Please explain "potential" in the context below

Post by **Thunderstone** » Tue May 13, 1997 7:58 pm

I would like to redirect a user query to you:

% gw -h
Webinator WWW Site Indexer Version 1.3 (Commercial)
Copyright(c) 1995,1996 Thunderstone EPI Inc.
Release: 19960816

When searching for a string (within:document,word forms: exact), the
bottom of the results has a for

"Hits 11-20 of a potential 36 hits."

Clicking on this link gives a page with hits 11-17. This appears quite
misleading/confusing to the user who wishes to classify this a "BUG"

Is this behavior the result of code design?
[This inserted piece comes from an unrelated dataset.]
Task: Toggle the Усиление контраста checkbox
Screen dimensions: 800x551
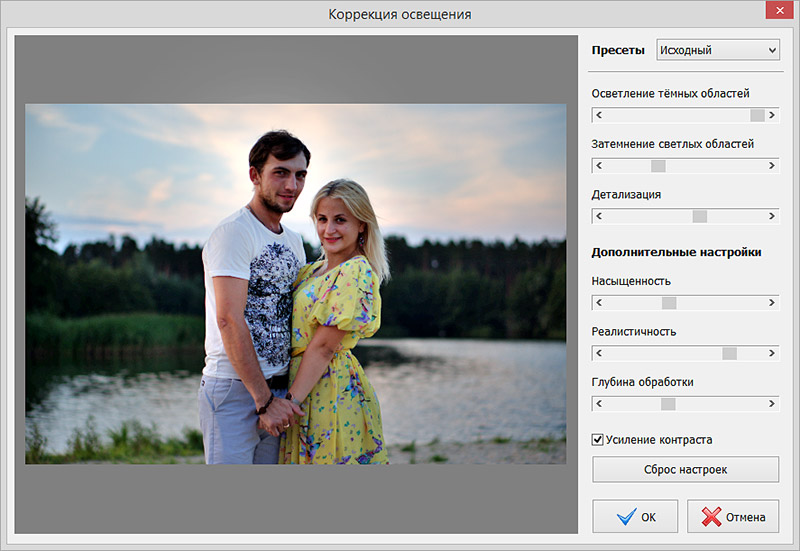Action: coord(598,439)

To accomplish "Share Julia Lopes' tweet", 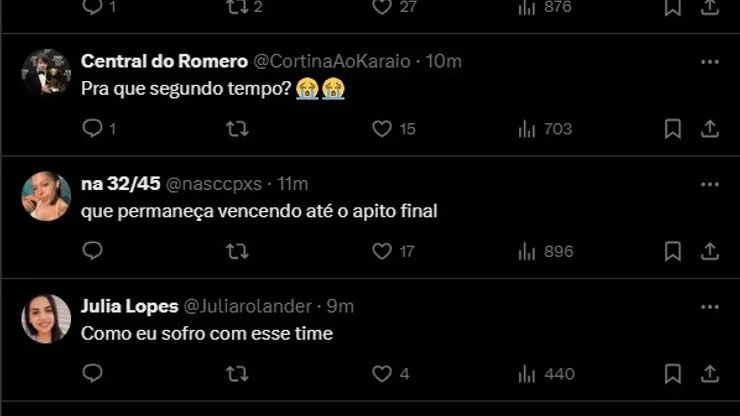I will pos(710,373).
Post by **Thunderstone** » Wed May 14, 1997 8:26 am

The word potential means that it is the possible number of matches.
The number is exact when the proximity is set to "page". The engine
only knows that the terms are co-resident within rough proximity to
each other. This is how it achieves small fast indexes. Actual
proximity is resolved in a post examination of documents that
"potentially" match.

In order to produce the actual number we'd have to look at them
all, which in some cases could take a long timer. We'd rather
get the answers faster with a little fuzziness in the count.
A close examination of other engines would reveal similar behavior
with far less search efficacy. We could produce a totally useless
word frequency count instead, or truncate at 200 hits like most engines
do.